Saved entries
☆ ☆ ☆ ☆ ☆

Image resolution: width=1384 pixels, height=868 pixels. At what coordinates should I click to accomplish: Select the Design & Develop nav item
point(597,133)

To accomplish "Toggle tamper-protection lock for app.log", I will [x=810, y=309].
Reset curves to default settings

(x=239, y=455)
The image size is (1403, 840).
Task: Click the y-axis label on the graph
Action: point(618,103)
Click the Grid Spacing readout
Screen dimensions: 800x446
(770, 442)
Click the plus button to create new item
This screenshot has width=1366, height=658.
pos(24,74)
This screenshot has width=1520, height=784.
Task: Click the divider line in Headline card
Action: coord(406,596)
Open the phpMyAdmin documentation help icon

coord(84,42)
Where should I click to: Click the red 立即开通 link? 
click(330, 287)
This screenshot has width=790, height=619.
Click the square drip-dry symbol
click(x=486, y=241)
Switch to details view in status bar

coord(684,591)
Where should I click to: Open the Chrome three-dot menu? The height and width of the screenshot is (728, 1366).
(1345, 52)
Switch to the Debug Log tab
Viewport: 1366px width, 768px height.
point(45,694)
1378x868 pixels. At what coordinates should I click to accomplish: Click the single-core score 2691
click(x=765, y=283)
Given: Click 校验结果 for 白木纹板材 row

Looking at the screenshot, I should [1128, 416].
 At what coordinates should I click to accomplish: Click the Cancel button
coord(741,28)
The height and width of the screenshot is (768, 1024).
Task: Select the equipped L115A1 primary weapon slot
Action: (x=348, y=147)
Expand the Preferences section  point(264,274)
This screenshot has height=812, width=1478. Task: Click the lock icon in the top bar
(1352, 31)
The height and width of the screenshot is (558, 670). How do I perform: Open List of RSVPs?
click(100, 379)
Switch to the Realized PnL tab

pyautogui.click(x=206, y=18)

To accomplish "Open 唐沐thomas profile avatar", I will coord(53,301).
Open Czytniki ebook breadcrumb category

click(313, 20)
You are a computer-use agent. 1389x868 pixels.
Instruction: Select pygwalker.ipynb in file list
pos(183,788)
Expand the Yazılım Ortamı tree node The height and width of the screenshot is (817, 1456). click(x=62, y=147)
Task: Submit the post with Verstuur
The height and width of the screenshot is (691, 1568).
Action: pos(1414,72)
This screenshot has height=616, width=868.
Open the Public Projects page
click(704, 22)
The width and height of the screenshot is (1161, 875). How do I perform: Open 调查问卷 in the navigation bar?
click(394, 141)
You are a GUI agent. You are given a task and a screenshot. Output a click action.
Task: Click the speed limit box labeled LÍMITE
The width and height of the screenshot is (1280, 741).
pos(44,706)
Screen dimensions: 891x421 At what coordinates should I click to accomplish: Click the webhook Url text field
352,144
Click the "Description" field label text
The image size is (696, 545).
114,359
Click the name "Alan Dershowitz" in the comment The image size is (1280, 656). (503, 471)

☆ ☆ ☆ ☆ ☆

> _The task_
Where the records above contain a line with "Open the Public Projects page", repeat that line and each later line through the end, exactly, and nothing more.

> _Solution for this problem_
Open the Public Projects page
click(704, 22)
The width and height of the screenshot is (1161, 875). How do I perform: Open 调查问卷 in the navigation bar?
click(394, 141)
You are a GUI agent. You are given a task and a screenshot. Output a click action.
Task: Click the speed limit box labeled LÍMITE
The width and height of the screenshot is (1280, 741).
pos(44,706)
Screen dimensions: 891x421 At what coordinates should I click to accomplish: Click the webhook Url text field
352,144
Click the "Description" field label text
The image size is (696, 545).
114,359
Click the name "Alan Dershowitz" in the comment The image size is (1280, 656). (503, 471)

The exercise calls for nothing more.